KPMG


Middenbedrijf beschermt nieuwe vindingen onvoldoende

3 oktober 2006

Kleine en middelgrote bedrijven in Europa beschermen nieuwe vindingen onvoldoende tegen duplicering door de concurrentie.

Hoewel een ruime meerderheid van de bedrijven zich intensief met onderzoek en ontwikkeling van nieuwe producten bezig houdt, worden de nieuwe vindingen nauwelijks beschermd door middel van patenten en handelsmerken. Hoewel bijna 70% van de ondernemingen het patent een zeer belangrijk middel vindt bij het beschermen van nieuwe ideeën, vraagt niet meer dan 40% daadwerkelijk een dergelijke bescherming aan. Dit blijkt uit Europees onderzoek van KPMG en Microsoft onder 500 middelgrote ondernemingen naar de wijze waarop zij omgaan met de bescherming van nieuwe vindingen. De meeste bedrijven denken hun vindingen vooral te beschermen door het als vertrouwelijk of geheim aan te merken. Voor de bescherming van hun vindingen blijken de bedrijven overigens in beperkte mate een onafhankelijke partij in te schakelen. Ook voor de ontwikkeling van nieuwe producten doen de ondernemingen nauwelijks een beroep op externe deskundigheid. Slechts 35% van de ondernemingen huurt expertise in om vorm te geven aan innovatie, de meerderheid geeft er de voorkeur aan om de ontwikkeling van nieuwe producten binnen de eigen organisatie te realiseren.

Gezien het feit dat innovatie de basis vormt voor succesvol ondernemerschap en het onderwerp bij veel middelgrote bedrijven hoog op de agenda staat, baart de geringe aandacht voor bescherming grote zorgen, zegt Bob Crouwel van KPMG. Crouwel: De bedrijven waar het om gaat zijn in het algemeen de kleinere ondernemingen in Europa die elke euro moeten omdraaien. Zij kunnen het zich dan ook niet veroorloven om het concurrentievoordeel dat zij door middel van onderzoek & ontwikkeling realiseren in de waagschaal te leggen. Het verbaast dan ook dat de bedrijven niet meer prioriteit geven aan het zo goed mogelijk beschermen van hun intellectuele eigendommen. En nu China zich steeds meer als handelspartner opwerpt voor Europese ondernemingen, zouden de bedrijven hun eigendommen nog strenger moeten bewaken. Het gebrek aan respect bij ondernemingen in deze opkomende markten voor vindingen van anderen is evident. Bedrijven zonder waterdichte bescherming van hun eigendommen lopen dan ook een groter risico blootgesteld te worden aan concurrentie van deze landen dan zij ooit in het thuisland gewend waren.
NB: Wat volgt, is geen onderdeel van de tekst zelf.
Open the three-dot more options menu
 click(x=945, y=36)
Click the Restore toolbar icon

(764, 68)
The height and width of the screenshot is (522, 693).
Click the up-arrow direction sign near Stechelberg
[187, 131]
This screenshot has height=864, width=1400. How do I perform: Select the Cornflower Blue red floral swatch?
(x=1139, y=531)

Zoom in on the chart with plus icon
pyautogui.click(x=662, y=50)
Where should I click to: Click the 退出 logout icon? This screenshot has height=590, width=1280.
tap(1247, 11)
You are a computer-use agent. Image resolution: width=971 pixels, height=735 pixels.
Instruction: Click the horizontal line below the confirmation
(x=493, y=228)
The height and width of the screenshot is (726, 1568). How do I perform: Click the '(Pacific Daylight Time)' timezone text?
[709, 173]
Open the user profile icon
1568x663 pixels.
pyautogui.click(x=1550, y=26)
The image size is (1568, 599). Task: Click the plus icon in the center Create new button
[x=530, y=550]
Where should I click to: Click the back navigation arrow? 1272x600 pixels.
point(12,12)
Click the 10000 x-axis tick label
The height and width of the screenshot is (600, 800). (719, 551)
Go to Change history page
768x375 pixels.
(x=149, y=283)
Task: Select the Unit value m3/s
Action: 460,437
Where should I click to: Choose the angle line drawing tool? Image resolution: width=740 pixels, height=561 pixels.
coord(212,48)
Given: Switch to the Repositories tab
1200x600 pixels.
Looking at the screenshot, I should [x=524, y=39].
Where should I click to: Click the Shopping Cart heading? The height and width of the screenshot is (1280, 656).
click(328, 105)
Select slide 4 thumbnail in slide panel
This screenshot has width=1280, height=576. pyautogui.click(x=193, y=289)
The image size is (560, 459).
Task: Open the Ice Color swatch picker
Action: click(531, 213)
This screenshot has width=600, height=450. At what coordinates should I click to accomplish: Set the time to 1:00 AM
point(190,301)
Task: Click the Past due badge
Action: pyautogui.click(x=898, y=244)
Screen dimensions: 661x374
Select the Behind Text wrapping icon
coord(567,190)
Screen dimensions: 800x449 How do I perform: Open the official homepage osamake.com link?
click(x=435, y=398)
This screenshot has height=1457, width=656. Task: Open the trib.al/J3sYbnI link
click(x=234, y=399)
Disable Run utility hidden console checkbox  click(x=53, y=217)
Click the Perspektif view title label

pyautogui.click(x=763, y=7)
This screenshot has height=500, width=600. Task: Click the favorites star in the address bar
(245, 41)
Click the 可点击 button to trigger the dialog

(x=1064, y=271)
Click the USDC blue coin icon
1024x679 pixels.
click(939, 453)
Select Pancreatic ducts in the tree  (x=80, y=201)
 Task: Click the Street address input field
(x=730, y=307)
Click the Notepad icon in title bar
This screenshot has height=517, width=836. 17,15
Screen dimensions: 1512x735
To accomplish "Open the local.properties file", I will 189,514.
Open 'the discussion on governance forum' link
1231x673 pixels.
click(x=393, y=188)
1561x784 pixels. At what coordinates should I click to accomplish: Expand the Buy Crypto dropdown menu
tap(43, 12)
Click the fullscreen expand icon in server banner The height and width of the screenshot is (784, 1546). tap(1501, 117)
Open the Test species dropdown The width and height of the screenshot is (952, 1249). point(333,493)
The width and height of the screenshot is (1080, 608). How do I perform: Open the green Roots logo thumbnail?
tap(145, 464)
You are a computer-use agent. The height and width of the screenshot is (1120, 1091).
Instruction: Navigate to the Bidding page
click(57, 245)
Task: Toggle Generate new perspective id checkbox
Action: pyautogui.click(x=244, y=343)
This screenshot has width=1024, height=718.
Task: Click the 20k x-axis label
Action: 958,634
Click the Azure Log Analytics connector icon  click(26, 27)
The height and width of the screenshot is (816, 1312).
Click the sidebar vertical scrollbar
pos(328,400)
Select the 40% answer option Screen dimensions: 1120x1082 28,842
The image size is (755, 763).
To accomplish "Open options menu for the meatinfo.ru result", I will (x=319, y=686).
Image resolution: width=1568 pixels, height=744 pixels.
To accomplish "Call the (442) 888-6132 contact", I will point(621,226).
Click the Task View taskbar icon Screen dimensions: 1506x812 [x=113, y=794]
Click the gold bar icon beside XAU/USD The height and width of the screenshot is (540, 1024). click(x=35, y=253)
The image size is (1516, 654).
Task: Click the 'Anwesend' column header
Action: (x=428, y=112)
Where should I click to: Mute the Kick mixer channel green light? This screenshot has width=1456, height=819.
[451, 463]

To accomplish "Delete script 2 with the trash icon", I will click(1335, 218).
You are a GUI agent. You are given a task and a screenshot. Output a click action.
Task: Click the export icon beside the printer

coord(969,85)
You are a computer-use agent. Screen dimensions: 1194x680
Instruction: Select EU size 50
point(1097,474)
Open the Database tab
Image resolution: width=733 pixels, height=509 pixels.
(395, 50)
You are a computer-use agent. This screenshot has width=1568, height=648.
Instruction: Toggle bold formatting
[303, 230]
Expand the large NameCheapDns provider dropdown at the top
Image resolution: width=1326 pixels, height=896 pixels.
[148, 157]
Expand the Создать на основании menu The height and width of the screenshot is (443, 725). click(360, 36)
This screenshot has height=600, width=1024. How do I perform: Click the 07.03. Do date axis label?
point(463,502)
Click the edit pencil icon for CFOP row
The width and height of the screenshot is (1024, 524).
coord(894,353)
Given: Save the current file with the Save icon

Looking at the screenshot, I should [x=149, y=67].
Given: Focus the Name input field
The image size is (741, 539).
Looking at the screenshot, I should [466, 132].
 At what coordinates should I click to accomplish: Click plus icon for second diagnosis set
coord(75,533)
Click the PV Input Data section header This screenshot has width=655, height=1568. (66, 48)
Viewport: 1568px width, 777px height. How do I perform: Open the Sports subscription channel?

Uit het onderzoek van KPMG en Microsoft blijkt voorts dat de bedrijven voor het doen van onderzoek en ontwikkeling nauwelijks een beroep doen op externe financiering. Crouwel: Hoewel de ondernemingen voor de financiering gebruik kunnen maken van bijvoorbeeld belastingaftrek, gesubsidieerde leningen en toelagen, doet minder dan de helft van de bedrijven hierop een beroep. Van de onderzochte landen maken alleen Nederlandse bedrijven relatief vaker gebruik van de toelagen die door de rijksoverheid worden verstrekt. Daarnaast doet één op drie bedrijven een beroep op de mogelijkheid tot belastingvermindering. Overigens spelen private equity huizen nauwelijks een rol bij de financiering van nieuwe vindingen bij Nederlandse bedrijven. Andere landen in Europa blijken in beperkte mate durfkapitaal in te zetten voor onderzoek & ontwikkeling.

Voor nadere informatie: Andy Bellm, telefoon (020) 656 7039

© 2006 KPMG Holding N.V., registered with the trade register in the Netherlands under number 34153857 and a Dutch limited liability company and a member firm of the KPMG network of independent member firms affiliated with KPMG International, a Swiss cooperative. All rights reserved.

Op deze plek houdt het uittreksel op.